China's fast-growing economy has been forecast to overtake the U.S. as the world's biggest economy as early as 2016, but economists say this is unlikely to happen as structural reforms slow the pace of growth and a stronger Chinese yuan dampens exporter competitiveness.
In March, a report by the Organization for Economic Cooperation and Development (OECD) said China was on track for a fourth straight decade of fast growth and will overtake the U.S. as the world's largest economy in 2016, after adjusting for price differences.
Yet, economists have started to question whether China can over take the U.S. as the world's No. 1 economy.
One of the main reasons they give is that China is trying to rebalance its economy from one that is driven by investment and exports to a more consumption driven one which could further slow growth.
Plus the appreciation of the Chinese yuan means China no longer enjoys the same competitive advantage overseas as it did a few years ago. The yuan has strengthened roughly 10 percent over the past three years.
And finally, the U.S. economy is likely to gain momentum of its own in the years ahead thanks to developments such as a boom in U.S. natural gas production.
"In 2014 or even by the end of this year, we're expecting a pretty strong rebound in the U.S. with annual growth of 3-4 percent, while China is on a structural slowdown," said Lombard Street Research Economist Freya Beamish. "If China makes the right reforms, to rebalance its economy, which is the good scenario, then China would only be growing by an annual rate of up to 5 percent."
"If you look at the decade as whole 2010-2020, then that's not a particularly fast rate of catch-up," she added.
(Read More: China, India PMIs Show Factory-Sector Growth Stumbling )
China, which has grown at an average rate of 10 percent annually over the past three decades, overtook Japan as the world's Number 2 economy in 2010 and its rapid economic development has stunned the world.
Still, in a bid to move to a more sustainable long-term growth path, Beijing is encouraging domestic consumption to play a greater role in driving growth.
China's economy unexpectedly slowed in the first three months of this year, growing 7.7 percent from a year earlier compared with a 7.9 percent rise in the previous three months on slower industrial output and investment.
(Read More: Has China's Economy Hit a 'Dead End?' )
Analysts said that just because China's economy had grown rapidly in the past, that did not mean it would continue to do the same in the future.
"China is at a major economic crossroads, and faces a very challenging adjustment in its economic growth model," said Patrick Chovanec, chief strategist at Silvercrest Asset Management in New York.
"The worst mistake you could make for any economy -- not just China -- is to simply extrapolate past trends into the future. History rarely follows straight lines," he said.
(Read More: Less Is More: The Message China Must Heed )
Vishnu Varathan, a market economist at Mizuho Corporate Bank in Singapore added: "I'm also wary of straight-line projections for economies.
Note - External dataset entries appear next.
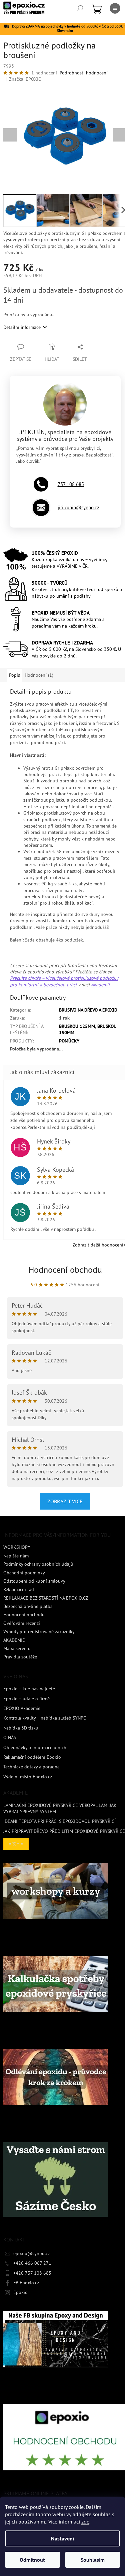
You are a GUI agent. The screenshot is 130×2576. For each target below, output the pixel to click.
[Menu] (115, 8)
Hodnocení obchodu (65, 1269)
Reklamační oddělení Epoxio (32, 1757)
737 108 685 (71, 484)
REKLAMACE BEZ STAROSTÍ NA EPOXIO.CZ (45, 1598)
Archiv (16, 1844)
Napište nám (16, 1556)
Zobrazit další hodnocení (98, 1245)
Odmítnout (32, 2559)
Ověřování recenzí (21, 1623)
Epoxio (20, 2292)
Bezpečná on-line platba (28, 1606)
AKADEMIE (14, 1640)
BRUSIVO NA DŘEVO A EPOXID (88, 1010)
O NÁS (9, 1737)
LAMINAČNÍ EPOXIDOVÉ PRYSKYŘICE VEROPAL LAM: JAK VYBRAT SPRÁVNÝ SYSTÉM (60, 1808)
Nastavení (62, 2538)
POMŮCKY (69, 1041)
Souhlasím (93, 2559)
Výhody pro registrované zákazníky (39, 1632)
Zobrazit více (65, 1501)
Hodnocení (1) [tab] (39, 675)
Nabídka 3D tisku (20, 1728)
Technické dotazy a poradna (31, 1767)
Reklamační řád (18, 1589)
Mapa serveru (17, 1648)
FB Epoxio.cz (26, 2283)
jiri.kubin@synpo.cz (78, 507)
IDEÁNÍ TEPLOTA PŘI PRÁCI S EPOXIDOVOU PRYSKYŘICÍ (59, 1821)
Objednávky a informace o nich (34, 1747)
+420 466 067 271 (32, 2263)
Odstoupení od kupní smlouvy (34, 1581)
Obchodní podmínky (24, 1573)
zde (85, 2521)
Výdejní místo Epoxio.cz (27, 1777)
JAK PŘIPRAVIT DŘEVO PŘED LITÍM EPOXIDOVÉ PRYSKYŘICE (64, 1831)
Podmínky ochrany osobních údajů (38, 1564)
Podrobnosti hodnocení (84, 73)
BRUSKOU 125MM (77, 1026)
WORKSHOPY (16, 1547)
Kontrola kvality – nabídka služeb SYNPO (45, 1718)
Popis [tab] (14, 675)
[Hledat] (80, 8)
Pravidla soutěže (20, 1657)
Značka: (25, 79)
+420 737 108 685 (32, 2273)
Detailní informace (22, 327)
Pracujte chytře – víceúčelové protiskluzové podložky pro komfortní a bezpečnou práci (64, 981)
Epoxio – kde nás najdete (29, 1689)
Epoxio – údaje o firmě (26, 1699)
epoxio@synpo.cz (31, 2253)
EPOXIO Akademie (21, 1708)
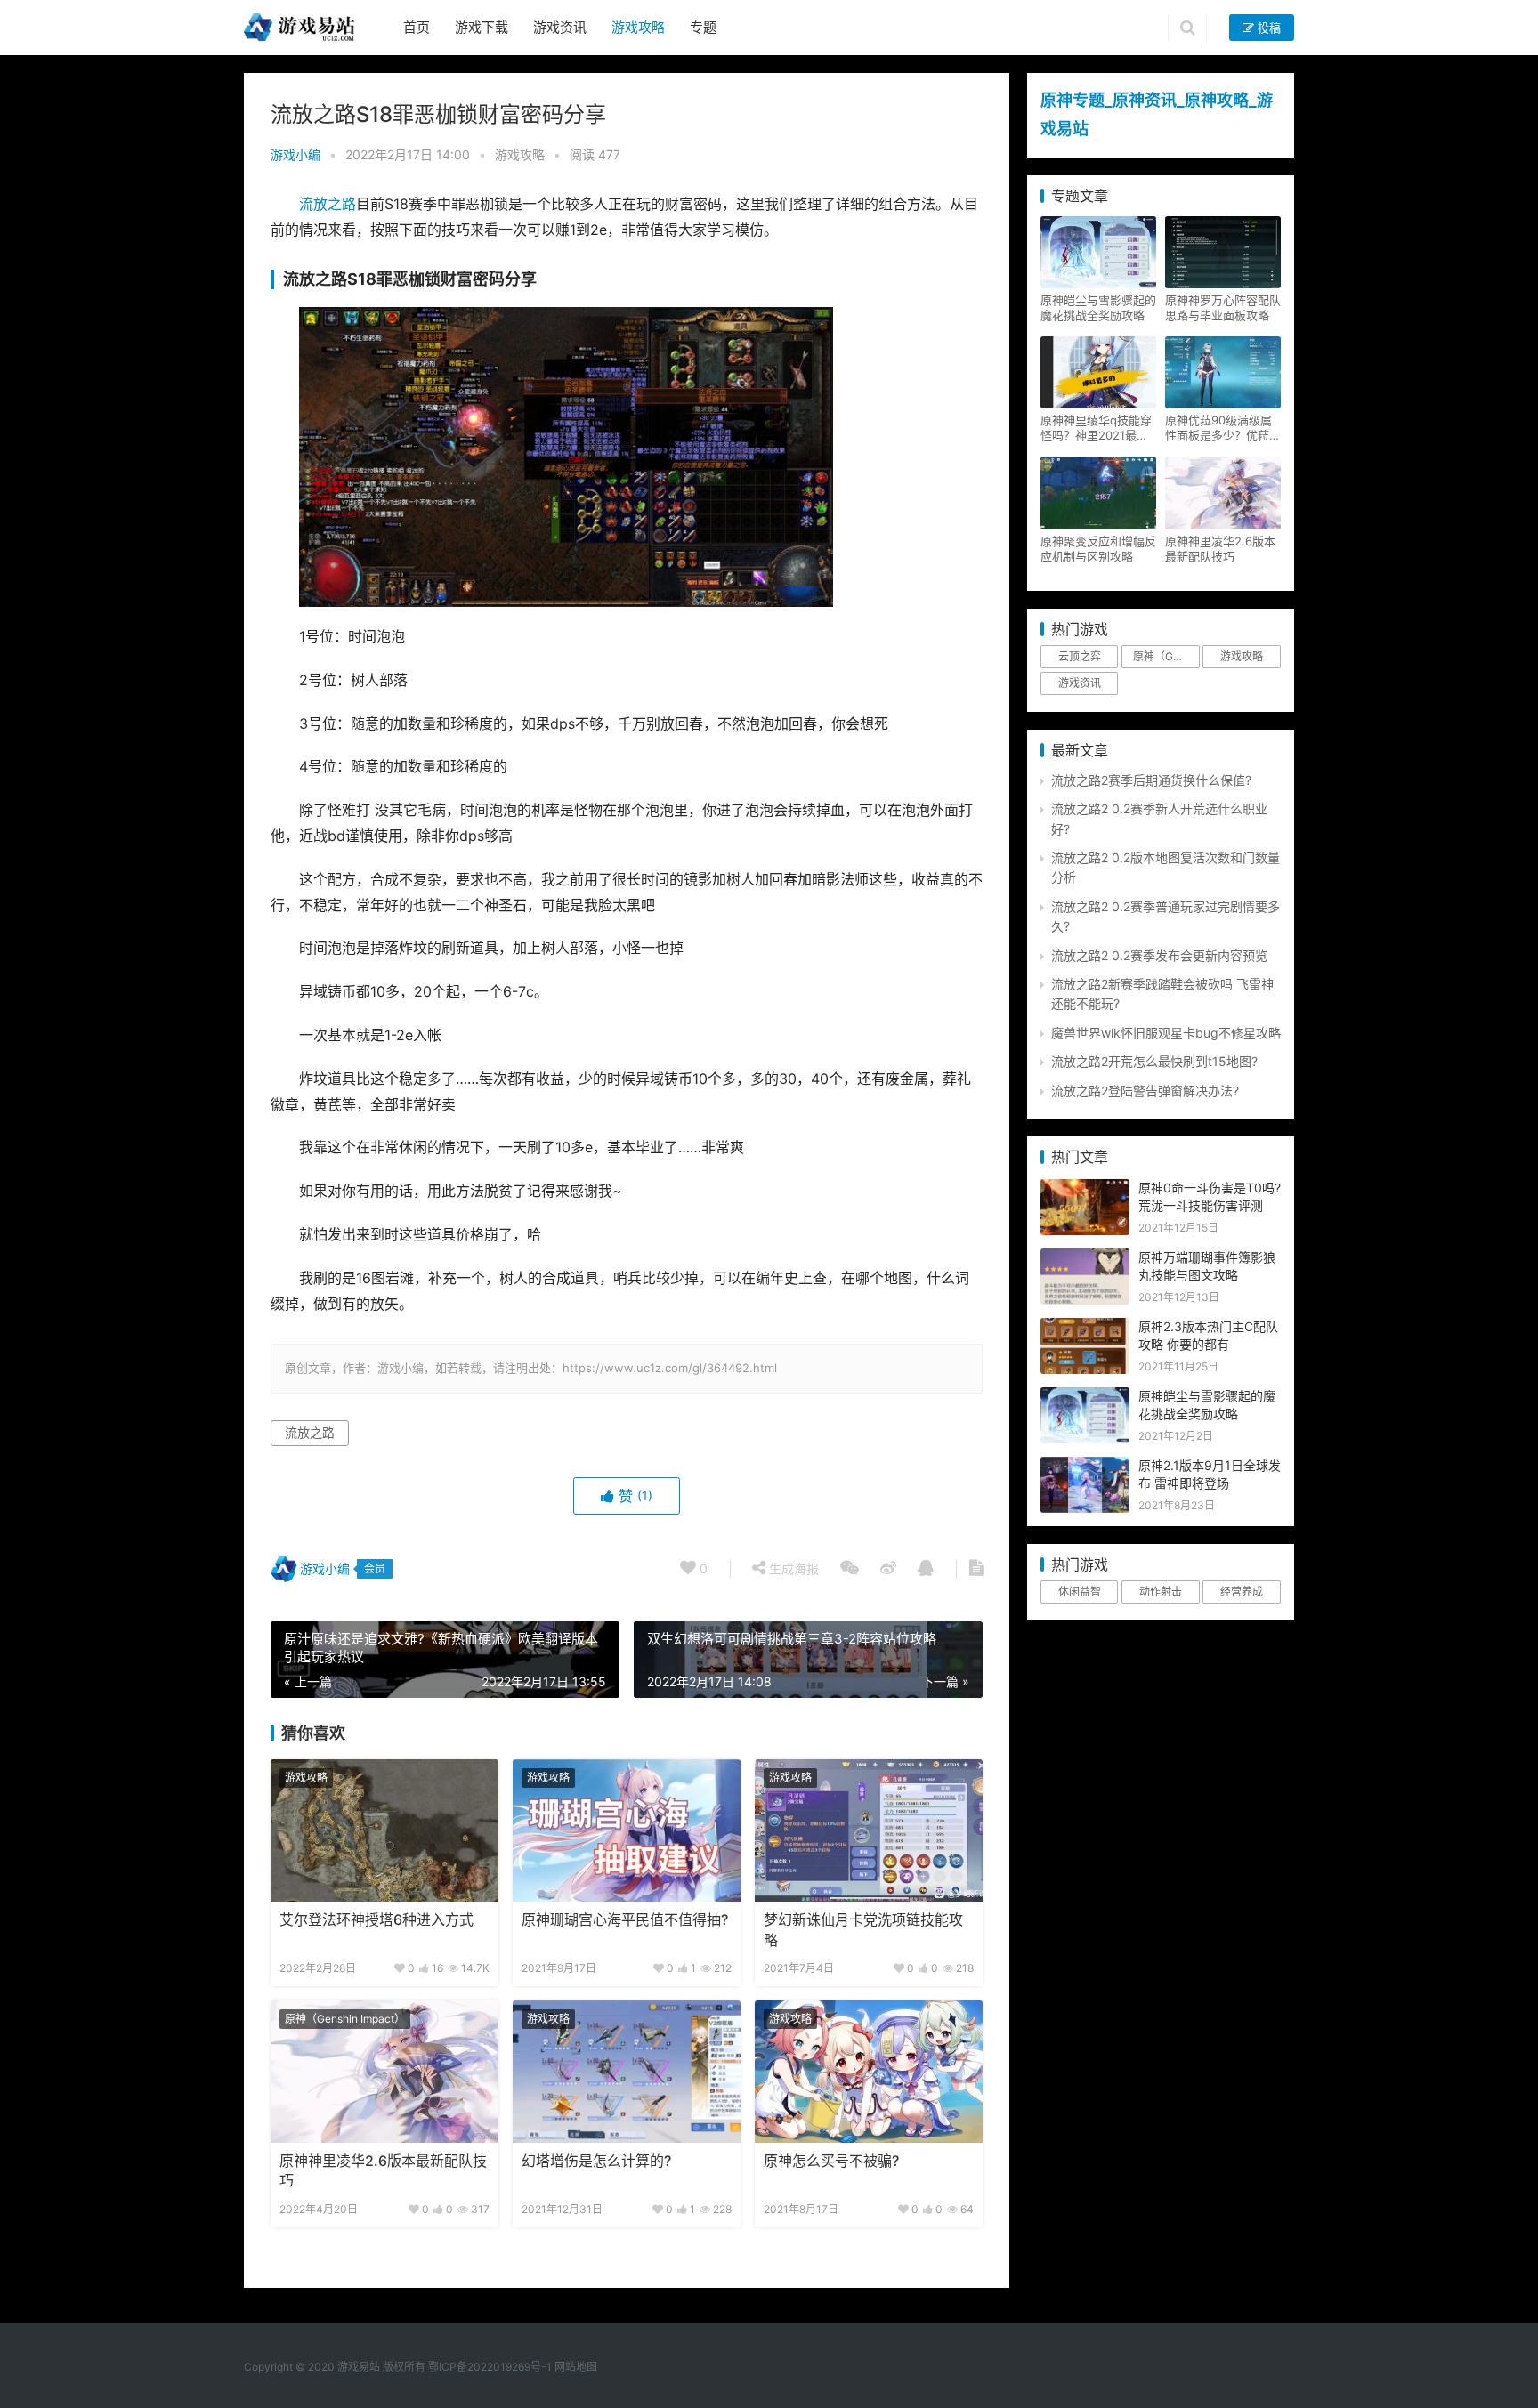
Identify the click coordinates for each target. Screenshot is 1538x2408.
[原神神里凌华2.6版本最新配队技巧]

One reason, with regards to China, is that the economy is slowing down to a new normal, while the U.S. is getting a boost from an energy revival."
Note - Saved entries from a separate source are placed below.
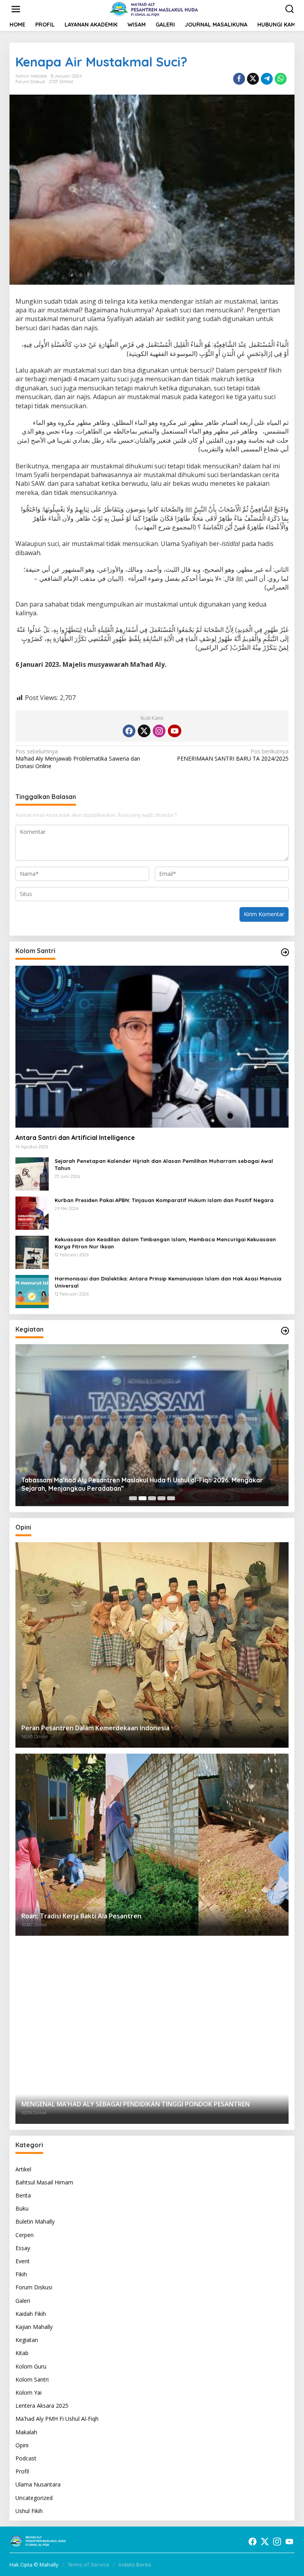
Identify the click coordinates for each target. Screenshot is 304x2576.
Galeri (22, 2300)
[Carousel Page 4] (161, 1498)
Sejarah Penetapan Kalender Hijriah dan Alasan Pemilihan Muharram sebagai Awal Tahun (164, 1164)
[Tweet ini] (253, 79)
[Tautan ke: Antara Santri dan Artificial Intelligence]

"The U.S. also has dynamic demographics because of immigration, while China has an aging population," he added.
(Read More: How the US Share Gas Boom Could Derail China )
Playing economic catch-up also takes a long time, even for China which has come a long way quickly, analysts said.
"China has come quite some way, but is still miles away from where it would like to be and where it could be in terms of productivity and levels of GDP per capita, which is about 13-14 percent of what it is in the U.S. -so it still has a massive amount of catching up to do," said Louis Kuijis, chief China economist at Royal Bank of Scotland.